Le lierre vient beaucoup mieux de lui-même, 
l’arbousier croit plus beau dans des lieux solitaires ; 
et le chant des oiseaux est plus doux sans le secours de l’art. 
[Properce, I, II, 10]"

- Montaigne, Essais, Livre I, Chapitre XXXI, "Des Cannibales" (orthographe modernisée).
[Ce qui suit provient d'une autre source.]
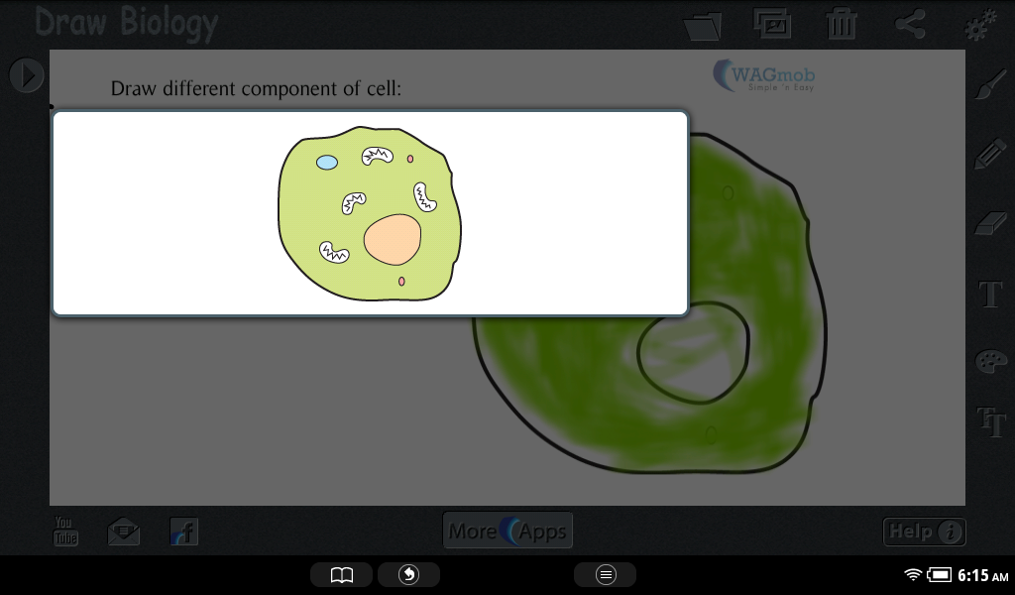Open bookmarks from the navigation bar
Image resolution: width=1015 pixels, height=595 pixels.
coord(341,574)
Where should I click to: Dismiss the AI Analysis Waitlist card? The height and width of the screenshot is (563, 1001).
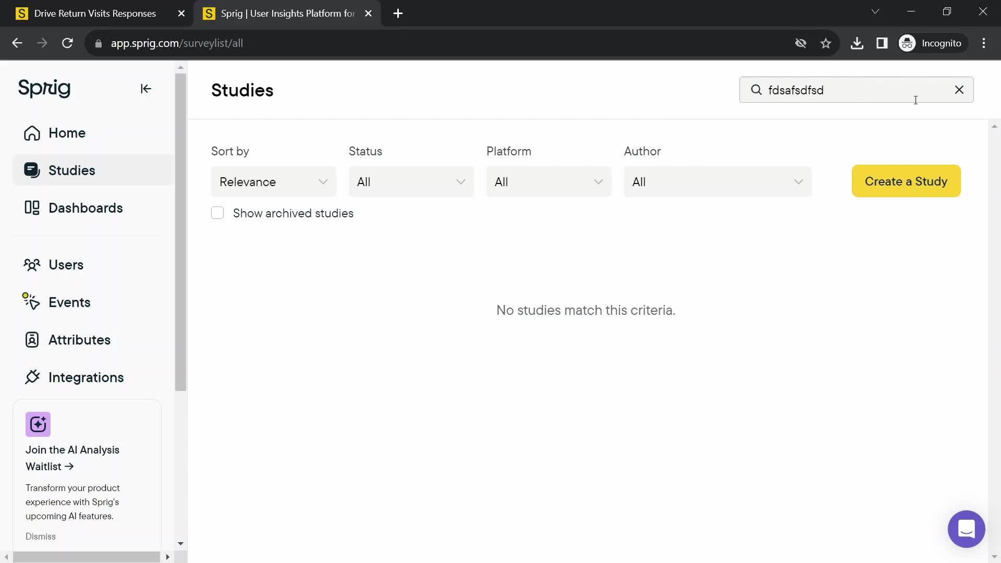41,536
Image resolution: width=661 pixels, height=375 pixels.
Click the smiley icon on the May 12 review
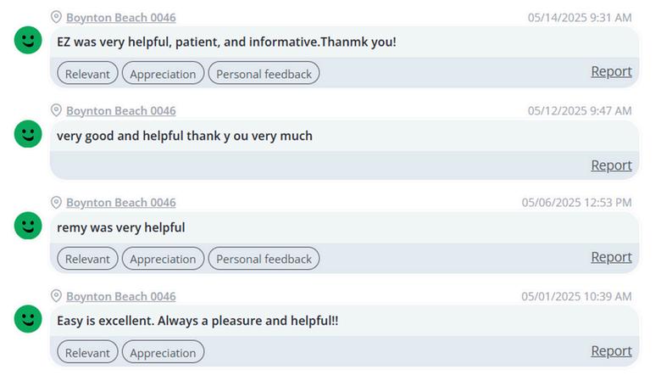[29, 134]
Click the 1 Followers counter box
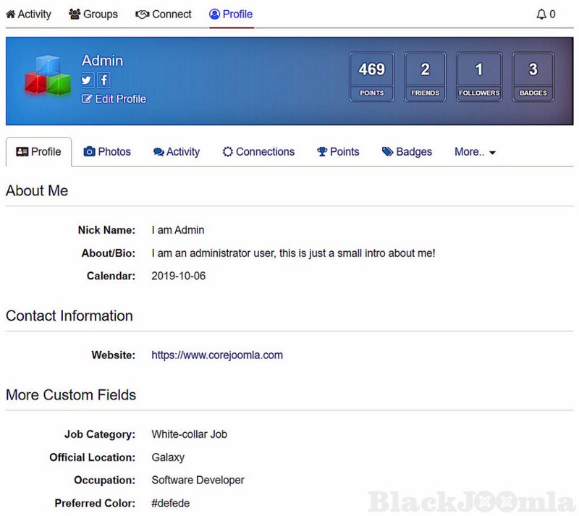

Texte en version originale 

"Or, je trouve, pour revenir à mon propos, qu’il n’y a rien de barbare et de sauvage en cette nation, à ce qu’on m’en a rapporté, sinon que chacun appelle barbarie ce qui n’est pas de son usage ; comme de vray il semble que nous n’avons autre mire de la verité et de la raison que l’exemple et idée des opinions et usances du païs où nous sommes. Là est tousjours la parfaicte religion, la parfaicte police, perfect et accomply usage de toutes choses. Ils sont sauvages, de mesmes que nous appellons sauvages les fruicts que nature, de soy et de son progrez ordinaire, a produicts : là où, à la verité, ce sont ceux que nous avons alterez par nostre artifice et detournez de l’ordre commun, que nous devrions appeller plutost sauvages. En ceux là sont vives et vigoureuses les vrayes, et plus utiles et naturelles vertus et proprietez, lesquelles nous avons abastardies en ceux-cy, et les avons seulement accommodées au plaisir de nostre goust corrompu. Et si pourtant la saveur mesme et delicatesse se treuve à nostre gout excellente, à l’envi des nostres, en divers fruits de ces contrées-là, sans culture. Ce n’est pas raison que l’art gaigne le point d’honneur sur nostre grande et puissante mere nature. Nous avons tant rechargé la beauté et richesse de ses ouvrages par nos inventions, que nous l’avons du tout estouffée. Si est-ce que, par tout où sa pureté reluit, elle fait une merveilleuse honte à nos vaines et frivoles entreprinses,

Et veniunt ederae sponte sua melius,
Surgit et in solis formosior arbutus antris,
Et volucres nulla dulcius arte canunt."

- Montaigne, Essais, l. I, chap. XXXI, "Des Cannibales".